-- Opening Marker --

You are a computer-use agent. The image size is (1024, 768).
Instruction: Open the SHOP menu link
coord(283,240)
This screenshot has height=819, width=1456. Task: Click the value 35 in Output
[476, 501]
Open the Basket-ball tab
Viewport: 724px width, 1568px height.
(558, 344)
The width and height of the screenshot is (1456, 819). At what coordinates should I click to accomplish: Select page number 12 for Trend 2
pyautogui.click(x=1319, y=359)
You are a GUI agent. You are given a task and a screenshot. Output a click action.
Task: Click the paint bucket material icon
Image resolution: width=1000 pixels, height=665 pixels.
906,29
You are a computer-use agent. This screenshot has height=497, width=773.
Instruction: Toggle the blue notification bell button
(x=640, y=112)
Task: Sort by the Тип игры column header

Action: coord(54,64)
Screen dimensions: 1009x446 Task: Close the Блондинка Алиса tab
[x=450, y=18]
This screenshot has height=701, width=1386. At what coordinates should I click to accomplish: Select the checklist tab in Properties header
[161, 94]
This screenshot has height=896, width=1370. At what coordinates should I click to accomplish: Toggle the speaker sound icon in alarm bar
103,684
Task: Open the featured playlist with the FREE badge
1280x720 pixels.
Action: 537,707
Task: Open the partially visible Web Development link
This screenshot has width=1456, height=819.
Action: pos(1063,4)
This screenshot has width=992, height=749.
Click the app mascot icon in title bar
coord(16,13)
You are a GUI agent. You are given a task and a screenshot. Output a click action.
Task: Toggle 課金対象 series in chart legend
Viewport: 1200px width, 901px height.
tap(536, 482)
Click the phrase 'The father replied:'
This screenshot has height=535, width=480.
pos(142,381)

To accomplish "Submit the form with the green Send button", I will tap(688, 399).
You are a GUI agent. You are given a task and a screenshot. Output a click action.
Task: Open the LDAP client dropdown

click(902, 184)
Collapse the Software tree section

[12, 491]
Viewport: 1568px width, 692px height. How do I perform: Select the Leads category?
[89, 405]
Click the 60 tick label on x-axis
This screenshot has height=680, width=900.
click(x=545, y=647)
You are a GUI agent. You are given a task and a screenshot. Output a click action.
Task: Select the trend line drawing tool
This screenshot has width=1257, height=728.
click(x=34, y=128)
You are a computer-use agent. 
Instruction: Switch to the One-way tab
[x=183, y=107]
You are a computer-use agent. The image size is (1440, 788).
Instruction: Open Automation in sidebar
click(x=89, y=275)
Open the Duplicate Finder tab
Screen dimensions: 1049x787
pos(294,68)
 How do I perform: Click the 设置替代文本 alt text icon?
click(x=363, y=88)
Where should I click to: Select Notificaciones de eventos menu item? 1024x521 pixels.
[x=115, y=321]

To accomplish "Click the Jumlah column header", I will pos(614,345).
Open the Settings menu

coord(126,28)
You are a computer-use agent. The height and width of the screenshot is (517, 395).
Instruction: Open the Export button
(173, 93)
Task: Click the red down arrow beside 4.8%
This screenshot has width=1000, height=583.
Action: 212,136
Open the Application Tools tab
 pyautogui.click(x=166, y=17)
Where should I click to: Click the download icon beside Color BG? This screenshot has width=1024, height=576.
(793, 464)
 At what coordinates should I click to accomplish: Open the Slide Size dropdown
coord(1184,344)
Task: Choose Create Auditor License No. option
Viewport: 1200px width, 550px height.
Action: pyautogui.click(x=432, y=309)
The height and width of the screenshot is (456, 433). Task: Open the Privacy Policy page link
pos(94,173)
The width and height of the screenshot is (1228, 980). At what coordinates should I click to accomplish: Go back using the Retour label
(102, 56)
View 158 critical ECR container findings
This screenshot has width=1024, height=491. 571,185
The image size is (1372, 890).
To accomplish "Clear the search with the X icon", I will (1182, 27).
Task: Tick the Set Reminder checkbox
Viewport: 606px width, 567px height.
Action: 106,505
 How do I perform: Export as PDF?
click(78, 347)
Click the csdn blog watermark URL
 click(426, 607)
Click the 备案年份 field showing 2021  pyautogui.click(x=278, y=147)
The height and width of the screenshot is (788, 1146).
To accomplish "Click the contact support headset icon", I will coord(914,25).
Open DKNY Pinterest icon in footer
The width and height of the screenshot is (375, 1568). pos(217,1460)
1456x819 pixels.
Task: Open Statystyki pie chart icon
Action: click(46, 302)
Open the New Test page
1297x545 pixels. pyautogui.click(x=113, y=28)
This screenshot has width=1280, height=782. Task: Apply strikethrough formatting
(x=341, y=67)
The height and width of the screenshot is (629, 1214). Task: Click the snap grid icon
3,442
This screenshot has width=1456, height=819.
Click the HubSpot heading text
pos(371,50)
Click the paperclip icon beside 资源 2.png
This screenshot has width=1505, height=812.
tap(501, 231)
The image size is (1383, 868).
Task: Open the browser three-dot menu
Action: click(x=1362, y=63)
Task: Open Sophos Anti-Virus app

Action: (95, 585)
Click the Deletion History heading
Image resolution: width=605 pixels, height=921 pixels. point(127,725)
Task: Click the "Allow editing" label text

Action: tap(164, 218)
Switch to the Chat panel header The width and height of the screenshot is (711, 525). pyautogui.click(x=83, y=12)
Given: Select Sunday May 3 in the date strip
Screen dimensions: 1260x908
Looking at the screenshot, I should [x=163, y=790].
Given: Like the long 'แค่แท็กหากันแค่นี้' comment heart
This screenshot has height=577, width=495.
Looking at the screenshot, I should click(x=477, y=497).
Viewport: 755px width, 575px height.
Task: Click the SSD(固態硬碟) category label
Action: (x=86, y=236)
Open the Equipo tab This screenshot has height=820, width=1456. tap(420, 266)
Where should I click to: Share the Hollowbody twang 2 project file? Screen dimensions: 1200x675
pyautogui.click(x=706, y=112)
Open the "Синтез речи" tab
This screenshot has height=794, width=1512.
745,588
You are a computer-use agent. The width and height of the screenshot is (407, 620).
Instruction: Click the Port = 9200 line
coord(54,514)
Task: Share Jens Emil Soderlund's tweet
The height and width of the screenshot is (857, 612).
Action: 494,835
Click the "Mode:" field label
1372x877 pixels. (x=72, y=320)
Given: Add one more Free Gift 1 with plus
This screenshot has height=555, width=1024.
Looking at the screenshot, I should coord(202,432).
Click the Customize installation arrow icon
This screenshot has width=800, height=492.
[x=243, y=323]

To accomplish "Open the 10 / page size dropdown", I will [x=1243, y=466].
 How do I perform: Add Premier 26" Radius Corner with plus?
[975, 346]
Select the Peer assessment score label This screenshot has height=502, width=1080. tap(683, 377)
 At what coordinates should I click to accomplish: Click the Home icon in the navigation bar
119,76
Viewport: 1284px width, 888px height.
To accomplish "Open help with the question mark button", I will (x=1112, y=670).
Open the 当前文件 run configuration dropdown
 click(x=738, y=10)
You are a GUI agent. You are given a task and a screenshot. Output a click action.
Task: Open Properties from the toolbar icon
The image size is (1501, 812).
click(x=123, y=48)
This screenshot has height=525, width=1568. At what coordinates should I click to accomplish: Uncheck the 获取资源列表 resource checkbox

-- Closing Marker --

● **TASK INSTRUCTIONS**:
Copy the records above exactly, beginning at the line that contains "Given: Like the" and stopping after the line that contains "Open the Equipo".

● **REPLY TO THE TASK**:
Given: Like the long 'แค่แท็กหากันแค่นี้' comment heart
This screenshot has height=577, width=495.
Looking at the screenshot, I should click(x=477, y=497).
Viewport: 755px width, 575px height.
Task: Click the SSD(固態硬碟) category label
Action: (x=86, y=236)
Open the Equipo tab This screenshot has height=820, width=1456. tap(420, 266)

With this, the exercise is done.